The request:
Copy out the records between the line containing "1568x773 pixels. Task: Sort" and the line containing "Action: (x=773, y=520)", inclusive.
## Start
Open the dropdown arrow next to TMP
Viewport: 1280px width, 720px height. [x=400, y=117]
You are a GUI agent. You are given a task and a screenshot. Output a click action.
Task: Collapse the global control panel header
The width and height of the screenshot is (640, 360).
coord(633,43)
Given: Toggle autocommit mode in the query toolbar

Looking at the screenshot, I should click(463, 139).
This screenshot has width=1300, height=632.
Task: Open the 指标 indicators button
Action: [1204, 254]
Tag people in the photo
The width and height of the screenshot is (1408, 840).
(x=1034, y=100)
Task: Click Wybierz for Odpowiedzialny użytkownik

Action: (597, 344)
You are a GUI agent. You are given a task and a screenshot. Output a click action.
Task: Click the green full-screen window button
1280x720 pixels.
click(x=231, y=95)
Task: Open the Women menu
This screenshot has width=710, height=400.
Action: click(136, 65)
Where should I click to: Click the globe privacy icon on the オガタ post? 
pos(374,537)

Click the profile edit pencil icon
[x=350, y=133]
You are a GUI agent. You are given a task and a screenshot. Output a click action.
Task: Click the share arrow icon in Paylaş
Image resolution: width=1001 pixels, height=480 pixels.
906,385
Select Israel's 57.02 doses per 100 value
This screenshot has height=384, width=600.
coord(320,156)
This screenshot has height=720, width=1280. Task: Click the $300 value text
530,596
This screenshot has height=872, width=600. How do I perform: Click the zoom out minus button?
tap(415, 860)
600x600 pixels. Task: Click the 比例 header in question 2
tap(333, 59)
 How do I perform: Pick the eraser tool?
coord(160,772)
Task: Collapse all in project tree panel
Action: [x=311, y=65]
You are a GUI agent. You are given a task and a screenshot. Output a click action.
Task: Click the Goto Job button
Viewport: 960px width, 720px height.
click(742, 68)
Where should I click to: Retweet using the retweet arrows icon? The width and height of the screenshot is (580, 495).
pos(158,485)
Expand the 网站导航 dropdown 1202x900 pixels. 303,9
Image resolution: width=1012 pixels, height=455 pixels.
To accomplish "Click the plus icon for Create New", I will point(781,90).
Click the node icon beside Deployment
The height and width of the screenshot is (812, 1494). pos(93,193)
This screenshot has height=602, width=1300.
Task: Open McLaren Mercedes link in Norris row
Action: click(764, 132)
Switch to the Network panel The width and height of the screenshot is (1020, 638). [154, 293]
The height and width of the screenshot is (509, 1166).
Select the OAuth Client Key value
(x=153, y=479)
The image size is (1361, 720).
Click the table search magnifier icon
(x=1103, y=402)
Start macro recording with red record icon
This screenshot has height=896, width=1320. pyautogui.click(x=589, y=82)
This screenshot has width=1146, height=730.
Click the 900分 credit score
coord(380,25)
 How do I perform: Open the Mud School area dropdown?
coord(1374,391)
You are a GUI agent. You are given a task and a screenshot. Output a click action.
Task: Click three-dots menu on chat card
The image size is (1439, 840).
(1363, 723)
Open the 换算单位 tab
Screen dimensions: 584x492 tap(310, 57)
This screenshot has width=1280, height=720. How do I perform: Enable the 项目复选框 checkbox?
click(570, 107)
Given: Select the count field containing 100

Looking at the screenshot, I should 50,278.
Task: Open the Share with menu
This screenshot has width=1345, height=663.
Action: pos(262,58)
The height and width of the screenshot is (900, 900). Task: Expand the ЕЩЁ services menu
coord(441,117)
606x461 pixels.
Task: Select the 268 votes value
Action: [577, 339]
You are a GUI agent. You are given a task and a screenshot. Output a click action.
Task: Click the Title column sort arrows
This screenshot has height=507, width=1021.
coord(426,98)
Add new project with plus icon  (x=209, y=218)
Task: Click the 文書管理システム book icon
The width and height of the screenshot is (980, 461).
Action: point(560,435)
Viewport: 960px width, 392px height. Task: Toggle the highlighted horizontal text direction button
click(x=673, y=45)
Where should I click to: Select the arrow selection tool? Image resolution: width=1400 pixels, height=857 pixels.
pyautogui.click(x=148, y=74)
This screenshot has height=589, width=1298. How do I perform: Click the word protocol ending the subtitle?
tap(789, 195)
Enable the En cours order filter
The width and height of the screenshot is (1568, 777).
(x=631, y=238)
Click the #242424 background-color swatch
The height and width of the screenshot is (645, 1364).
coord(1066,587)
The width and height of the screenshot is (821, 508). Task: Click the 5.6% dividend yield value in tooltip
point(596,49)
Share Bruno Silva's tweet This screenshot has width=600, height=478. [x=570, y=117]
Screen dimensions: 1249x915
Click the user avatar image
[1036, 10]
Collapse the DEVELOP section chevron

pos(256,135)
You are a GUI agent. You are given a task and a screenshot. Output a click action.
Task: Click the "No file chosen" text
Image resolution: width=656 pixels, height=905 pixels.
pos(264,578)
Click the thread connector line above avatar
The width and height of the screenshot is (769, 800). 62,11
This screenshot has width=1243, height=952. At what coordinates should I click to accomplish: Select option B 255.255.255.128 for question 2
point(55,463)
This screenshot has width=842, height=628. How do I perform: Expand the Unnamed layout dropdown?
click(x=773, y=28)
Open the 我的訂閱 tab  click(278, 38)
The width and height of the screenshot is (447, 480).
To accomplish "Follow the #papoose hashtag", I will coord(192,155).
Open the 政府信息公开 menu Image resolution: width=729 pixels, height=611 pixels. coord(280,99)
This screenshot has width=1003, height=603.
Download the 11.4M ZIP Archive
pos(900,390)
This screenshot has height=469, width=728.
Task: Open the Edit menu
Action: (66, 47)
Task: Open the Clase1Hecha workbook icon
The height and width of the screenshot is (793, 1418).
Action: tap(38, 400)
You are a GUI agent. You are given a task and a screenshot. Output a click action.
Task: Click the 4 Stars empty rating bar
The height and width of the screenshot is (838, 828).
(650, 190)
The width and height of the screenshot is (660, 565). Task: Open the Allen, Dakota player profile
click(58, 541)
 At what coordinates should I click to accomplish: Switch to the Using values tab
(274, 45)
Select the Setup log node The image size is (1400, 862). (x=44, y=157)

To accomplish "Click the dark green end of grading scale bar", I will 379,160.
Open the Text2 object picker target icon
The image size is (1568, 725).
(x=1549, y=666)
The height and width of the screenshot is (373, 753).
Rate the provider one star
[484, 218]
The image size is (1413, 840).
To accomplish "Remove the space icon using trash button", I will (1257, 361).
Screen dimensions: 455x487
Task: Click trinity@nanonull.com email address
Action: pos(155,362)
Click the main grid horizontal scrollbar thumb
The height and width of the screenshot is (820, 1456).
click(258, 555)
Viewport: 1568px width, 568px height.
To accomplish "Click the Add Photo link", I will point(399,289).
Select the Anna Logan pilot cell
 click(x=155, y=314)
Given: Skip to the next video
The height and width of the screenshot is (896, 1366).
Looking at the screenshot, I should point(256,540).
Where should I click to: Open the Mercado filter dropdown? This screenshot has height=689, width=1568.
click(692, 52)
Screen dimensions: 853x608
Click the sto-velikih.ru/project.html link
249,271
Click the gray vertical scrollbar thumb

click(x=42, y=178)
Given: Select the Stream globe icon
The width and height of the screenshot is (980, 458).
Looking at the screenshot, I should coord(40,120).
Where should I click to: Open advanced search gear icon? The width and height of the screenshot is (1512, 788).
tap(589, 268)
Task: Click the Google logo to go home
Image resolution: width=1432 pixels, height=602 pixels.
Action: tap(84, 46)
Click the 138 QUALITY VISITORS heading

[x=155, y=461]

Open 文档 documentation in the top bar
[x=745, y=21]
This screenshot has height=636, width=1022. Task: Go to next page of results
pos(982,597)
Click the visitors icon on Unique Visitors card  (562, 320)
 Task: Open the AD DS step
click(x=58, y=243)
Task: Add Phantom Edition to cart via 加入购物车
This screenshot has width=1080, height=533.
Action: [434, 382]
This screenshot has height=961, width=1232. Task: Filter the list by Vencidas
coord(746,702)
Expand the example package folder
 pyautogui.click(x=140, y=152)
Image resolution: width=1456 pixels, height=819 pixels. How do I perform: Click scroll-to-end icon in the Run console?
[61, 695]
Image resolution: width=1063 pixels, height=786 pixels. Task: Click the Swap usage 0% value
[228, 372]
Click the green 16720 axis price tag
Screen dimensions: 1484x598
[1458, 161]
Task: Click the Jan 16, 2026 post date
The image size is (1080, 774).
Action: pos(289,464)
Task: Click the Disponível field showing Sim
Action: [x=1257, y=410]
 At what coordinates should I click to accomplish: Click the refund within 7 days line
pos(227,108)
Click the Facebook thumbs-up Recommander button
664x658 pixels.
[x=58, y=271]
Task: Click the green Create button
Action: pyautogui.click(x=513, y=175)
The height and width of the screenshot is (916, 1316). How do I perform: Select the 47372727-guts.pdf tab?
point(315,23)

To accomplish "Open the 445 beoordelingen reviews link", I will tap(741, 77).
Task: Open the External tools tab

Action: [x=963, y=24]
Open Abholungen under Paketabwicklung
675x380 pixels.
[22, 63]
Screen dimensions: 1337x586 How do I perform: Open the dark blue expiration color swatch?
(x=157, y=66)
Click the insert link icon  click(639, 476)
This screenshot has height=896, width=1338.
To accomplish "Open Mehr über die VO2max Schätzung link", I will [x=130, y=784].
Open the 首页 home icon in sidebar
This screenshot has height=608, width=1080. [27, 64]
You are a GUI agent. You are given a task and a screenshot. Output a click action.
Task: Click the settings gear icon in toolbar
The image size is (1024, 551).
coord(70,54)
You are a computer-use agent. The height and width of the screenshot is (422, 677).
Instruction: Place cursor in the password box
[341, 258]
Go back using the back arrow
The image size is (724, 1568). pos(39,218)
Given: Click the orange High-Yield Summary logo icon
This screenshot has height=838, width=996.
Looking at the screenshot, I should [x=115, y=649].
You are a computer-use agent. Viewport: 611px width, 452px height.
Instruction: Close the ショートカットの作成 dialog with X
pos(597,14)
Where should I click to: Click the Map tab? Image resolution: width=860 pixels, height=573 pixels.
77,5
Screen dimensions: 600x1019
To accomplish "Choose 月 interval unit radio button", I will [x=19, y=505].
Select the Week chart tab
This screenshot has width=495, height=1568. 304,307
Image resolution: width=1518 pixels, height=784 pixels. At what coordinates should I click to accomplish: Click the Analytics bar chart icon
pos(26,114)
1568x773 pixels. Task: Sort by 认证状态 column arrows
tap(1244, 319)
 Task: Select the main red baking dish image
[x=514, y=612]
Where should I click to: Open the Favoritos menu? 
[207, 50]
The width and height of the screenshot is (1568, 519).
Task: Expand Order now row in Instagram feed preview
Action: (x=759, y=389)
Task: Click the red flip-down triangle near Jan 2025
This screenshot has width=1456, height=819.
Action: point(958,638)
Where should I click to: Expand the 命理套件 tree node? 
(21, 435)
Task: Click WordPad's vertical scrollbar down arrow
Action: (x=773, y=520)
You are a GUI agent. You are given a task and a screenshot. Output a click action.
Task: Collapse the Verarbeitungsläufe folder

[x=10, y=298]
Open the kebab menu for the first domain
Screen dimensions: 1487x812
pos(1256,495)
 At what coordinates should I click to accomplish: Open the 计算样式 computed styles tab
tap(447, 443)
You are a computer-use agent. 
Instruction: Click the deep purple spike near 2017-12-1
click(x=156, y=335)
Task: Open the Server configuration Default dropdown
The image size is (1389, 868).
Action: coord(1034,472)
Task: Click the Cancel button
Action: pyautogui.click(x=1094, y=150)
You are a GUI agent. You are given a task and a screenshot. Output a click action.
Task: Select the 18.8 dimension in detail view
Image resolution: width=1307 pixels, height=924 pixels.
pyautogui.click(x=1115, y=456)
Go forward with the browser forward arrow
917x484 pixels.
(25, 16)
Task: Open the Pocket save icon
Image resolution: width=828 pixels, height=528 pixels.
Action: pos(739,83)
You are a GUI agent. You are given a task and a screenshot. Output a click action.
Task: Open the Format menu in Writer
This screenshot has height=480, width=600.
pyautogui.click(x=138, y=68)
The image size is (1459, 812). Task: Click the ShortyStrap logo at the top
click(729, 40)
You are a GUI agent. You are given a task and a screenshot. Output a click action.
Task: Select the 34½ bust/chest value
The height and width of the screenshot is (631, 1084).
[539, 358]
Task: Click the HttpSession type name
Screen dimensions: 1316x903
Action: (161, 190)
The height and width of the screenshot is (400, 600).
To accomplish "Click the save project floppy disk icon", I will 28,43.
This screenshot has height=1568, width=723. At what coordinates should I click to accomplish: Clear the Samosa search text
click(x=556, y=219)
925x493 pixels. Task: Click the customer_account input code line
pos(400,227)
## End
Right answer:
1568x773 pixels. Task: Sort by 认证状态 column arrows
tap(1244, 319)
 Task: Select the main red baking dish image
[x=514, y=612]
Where should I click to: Open the Favoritos menu? 
[207, 50]
The width and height of the screenshot is (1568, 519).
Task: Expand Order now row in Instagram feed preview
Action: (x=759, y=389)
Task: Click the red flip-down triangle near Jan 2025
This screenshot has width=1456, height=819.
Action: point(958,638)
Where should I click to: Expand the 命理套件 tree node? 
(21, 435)
Task: Click WordPad's vertical scrollbar down arrow
Action: (x=773, y=520)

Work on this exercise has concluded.